#### Given task
Pick out and copy every line of the material that contains the string "width". Case counts.

+++++

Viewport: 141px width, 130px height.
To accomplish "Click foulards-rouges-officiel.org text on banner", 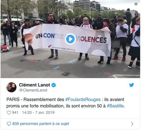I will [x=63, y=49].
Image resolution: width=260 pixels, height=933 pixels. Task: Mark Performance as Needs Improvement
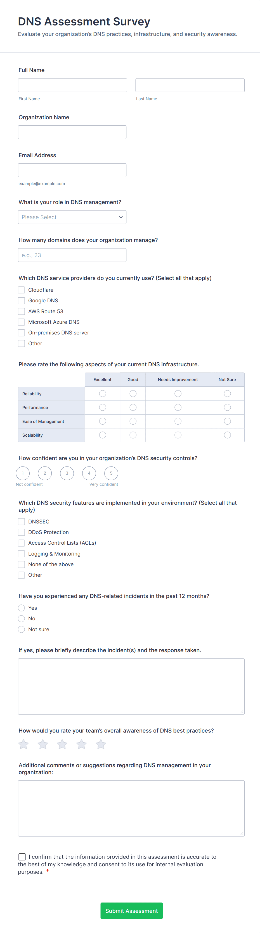[178, 407]
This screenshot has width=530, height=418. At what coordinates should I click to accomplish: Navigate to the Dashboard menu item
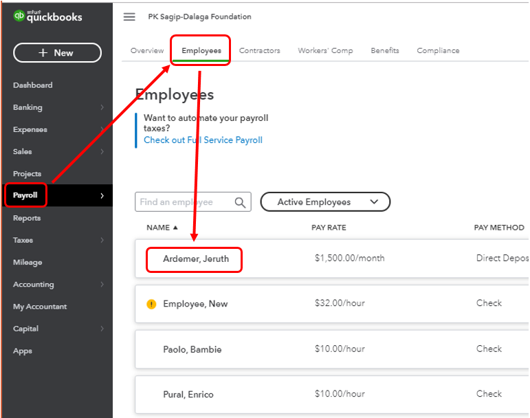tap(32, 85)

+++++

#### Written reply
Viewport: 141px width, 130px height.
Image resolution: width=260 pixels, height=933 pixels. Task: Mark Performance as Needs Improvement
This screenshot has width=530, height=418. At what coordinates should I click to accomplish: Navigate to the Dashboard menu item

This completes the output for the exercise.